> _Exercise aim_
Locate all lines in the data below that hold "will" and show them.

> _Given records_
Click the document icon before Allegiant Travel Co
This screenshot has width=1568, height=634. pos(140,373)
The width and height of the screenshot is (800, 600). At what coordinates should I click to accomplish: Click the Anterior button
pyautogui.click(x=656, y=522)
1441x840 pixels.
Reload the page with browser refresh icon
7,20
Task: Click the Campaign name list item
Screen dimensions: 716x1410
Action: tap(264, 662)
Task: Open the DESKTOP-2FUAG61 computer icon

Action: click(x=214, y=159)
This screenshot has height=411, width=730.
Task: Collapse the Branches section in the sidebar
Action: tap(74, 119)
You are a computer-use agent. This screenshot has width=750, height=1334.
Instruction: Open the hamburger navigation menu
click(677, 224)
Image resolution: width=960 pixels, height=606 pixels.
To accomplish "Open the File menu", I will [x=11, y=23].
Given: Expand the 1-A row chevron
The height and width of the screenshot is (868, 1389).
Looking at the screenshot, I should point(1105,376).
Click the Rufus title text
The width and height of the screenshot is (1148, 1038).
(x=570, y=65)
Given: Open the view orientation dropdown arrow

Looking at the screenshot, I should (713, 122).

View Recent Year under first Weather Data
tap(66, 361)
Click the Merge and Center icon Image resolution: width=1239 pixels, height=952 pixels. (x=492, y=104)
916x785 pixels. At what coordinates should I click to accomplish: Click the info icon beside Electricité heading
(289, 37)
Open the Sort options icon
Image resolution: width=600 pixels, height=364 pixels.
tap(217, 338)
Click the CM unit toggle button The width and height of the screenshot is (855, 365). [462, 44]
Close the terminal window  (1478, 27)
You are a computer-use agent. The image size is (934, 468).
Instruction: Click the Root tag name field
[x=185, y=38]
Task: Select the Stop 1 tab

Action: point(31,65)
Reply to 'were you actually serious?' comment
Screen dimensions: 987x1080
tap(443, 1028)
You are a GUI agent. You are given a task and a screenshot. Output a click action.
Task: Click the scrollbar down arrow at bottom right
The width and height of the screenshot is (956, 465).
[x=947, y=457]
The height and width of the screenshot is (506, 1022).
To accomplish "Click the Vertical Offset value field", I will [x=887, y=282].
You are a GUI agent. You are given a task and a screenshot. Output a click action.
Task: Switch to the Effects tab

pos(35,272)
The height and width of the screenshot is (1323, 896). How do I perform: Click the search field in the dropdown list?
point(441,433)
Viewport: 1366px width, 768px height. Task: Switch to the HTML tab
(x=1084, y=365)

> _Output_
To accomplish "Open the File menu", I will [x=11, y=23].
To accomplish "Click the Vertical Offset value field", I will [x=887, y=282].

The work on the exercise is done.